§ **What you should do**
Starting at the line with "Screen dimensions: 1400x848" and going on through the line with "Given: Cancel the", reproduce each line in the records below exactly and nothing more.

§ **Entries provided**
═══

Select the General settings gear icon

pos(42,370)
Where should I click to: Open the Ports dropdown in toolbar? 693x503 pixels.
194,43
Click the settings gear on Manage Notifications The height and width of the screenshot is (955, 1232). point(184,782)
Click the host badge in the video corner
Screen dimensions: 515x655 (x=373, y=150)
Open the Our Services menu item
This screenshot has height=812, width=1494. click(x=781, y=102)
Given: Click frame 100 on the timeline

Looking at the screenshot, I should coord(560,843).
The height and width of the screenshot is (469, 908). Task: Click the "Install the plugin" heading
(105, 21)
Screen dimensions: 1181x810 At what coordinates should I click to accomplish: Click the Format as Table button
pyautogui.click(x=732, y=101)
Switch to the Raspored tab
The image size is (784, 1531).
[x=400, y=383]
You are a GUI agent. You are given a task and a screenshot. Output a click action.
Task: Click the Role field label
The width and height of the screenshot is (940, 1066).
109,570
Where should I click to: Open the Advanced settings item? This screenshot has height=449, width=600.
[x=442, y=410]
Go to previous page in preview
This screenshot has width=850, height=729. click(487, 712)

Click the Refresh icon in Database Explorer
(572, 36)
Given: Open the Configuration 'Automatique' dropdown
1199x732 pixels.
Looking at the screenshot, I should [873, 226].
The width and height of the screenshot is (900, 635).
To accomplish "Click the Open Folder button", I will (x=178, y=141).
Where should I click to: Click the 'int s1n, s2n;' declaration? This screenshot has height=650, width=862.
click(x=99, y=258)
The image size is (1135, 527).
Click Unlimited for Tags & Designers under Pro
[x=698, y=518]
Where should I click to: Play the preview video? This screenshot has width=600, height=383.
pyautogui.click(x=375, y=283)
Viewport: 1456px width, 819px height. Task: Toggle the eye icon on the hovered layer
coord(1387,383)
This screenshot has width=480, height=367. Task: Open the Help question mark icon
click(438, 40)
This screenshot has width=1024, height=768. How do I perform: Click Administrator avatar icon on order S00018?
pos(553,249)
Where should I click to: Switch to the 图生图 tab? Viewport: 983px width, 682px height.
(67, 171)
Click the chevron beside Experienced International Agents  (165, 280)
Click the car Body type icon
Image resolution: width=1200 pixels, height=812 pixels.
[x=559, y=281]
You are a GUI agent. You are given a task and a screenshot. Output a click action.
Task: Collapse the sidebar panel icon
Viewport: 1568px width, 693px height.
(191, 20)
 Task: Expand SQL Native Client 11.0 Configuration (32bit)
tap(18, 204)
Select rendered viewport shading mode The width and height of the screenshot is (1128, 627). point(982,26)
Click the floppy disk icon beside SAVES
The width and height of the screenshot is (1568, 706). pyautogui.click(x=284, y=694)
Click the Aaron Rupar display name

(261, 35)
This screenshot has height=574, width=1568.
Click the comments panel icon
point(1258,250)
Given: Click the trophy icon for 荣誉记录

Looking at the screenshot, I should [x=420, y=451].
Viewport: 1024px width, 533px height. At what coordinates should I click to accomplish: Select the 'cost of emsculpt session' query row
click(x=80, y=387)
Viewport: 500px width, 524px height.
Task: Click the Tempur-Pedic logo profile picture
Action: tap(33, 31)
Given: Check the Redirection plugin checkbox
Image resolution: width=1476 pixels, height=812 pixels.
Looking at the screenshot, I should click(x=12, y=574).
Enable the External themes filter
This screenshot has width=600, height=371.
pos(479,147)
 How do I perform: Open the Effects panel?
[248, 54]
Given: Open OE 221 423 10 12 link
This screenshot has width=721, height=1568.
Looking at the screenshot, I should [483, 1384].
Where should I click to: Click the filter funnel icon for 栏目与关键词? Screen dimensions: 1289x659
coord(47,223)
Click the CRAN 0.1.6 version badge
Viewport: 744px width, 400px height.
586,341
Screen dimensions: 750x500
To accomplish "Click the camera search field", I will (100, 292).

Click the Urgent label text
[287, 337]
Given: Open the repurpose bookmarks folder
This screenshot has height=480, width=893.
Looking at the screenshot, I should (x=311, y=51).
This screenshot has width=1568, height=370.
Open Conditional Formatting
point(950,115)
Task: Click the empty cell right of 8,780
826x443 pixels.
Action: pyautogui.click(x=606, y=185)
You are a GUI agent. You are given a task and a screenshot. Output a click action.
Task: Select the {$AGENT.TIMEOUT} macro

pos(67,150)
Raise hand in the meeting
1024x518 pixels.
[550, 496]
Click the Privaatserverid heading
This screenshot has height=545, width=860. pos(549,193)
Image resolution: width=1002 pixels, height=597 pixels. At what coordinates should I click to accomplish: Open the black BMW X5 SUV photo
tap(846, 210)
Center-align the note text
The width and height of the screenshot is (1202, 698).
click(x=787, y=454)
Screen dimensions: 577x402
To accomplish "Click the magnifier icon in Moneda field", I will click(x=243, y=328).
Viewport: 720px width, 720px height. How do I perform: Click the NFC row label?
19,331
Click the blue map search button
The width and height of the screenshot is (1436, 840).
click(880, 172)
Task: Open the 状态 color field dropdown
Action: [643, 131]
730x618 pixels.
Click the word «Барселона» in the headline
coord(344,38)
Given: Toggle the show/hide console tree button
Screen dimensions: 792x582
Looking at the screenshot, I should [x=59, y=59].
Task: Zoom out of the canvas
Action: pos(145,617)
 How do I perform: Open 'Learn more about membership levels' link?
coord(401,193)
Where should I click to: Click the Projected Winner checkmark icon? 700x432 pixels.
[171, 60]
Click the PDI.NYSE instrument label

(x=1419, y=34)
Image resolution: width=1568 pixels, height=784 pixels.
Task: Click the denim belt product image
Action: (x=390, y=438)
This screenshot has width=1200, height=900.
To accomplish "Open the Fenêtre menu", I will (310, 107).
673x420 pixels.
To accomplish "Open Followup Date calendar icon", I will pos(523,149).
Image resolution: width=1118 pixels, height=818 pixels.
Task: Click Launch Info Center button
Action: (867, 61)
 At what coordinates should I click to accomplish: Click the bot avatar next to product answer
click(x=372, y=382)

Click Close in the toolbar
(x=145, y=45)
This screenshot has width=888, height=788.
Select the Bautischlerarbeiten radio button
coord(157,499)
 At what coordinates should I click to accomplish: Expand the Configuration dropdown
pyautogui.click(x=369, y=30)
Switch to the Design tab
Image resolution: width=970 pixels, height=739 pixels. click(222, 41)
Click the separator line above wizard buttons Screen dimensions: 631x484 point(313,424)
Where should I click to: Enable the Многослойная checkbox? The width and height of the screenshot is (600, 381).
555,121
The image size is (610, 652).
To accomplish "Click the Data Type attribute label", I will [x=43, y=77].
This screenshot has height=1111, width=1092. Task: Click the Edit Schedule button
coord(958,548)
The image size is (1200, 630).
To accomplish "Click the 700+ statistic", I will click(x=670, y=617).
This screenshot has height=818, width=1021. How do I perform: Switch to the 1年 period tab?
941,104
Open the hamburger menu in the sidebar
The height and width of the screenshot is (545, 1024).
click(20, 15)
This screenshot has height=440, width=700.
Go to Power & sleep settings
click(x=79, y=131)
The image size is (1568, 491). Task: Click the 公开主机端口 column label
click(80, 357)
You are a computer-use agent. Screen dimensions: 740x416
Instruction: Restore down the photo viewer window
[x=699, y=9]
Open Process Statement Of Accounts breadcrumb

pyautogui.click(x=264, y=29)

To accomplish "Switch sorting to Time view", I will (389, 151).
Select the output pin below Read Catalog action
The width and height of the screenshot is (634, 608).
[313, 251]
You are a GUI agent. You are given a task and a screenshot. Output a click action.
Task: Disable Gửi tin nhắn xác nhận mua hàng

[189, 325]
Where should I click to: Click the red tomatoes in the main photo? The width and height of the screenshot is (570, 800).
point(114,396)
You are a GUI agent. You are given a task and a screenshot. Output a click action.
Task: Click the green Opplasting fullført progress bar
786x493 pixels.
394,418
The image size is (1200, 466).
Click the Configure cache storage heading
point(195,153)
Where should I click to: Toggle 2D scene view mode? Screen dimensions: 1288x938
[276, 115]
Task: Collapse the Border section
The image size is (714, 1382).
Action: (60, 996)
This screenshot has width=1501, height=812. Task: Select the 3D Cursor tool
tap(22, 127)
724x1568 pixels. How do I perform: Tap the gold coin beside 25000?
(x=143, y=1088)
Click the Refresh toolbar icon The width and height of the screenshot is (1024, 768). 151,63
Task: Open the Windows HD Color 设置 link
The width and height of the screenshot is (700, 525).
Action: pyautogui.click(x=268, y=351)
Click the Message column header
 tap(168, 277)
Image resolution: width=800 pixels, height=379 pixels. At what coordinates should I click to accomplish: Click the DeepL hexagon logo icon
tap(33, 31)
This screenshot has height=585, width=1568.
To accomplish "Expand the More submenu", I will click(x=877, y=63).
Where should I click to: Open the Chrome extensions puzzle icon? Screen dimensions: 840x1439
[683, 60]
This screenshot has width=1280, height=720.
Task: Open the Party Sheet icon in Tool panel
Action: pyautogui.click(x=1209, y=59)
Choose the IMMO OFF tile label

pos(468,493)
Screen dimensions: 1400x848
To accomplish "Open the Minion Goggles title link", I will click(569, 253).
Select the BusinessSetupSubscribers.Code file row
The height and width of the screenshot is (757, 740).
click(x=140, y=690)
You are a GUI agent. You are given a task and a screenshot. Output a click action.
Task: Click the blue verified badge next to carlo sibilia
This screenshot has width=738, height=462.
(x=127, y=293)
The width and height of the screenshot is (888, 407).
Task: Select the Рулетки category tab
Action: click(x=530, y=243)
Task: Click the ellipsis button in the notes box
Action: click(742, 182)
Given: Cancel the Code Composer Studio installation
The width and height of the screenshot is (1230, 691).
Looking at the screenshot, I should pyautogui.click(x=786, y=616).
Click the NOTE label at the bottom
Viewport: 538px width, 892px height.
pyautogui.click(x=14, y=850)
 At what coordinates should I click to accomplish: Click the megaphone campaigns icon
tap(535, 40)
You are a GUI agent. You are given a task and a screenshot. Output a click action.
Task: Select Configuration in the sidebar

═══

§ **Task response**
Screen dimensions: 1400x848
To accomplish "Open the Minion Goggles title link", I will click(569, 253).
Select the BusinessSetupSubscribers.Code file row
The height and width of the screenshot is (757, 740).
click(x=140, y=690)
You are a GUI agent. You are given a task and a screenshot. Output a click action.
Task: Click the blue verified badge next to carlo sibilia
This screenshot has width=738, height=462.
(x=127, y=293)
The width and height of the screenshot is (888, 407).
Task: Select the Рулетки category tab
Action: click(x=530, y=243)
Task: Click the ellipsis button in the notes box
Action: click(742, 182)
Given: Cancel the Code Composer Studio installation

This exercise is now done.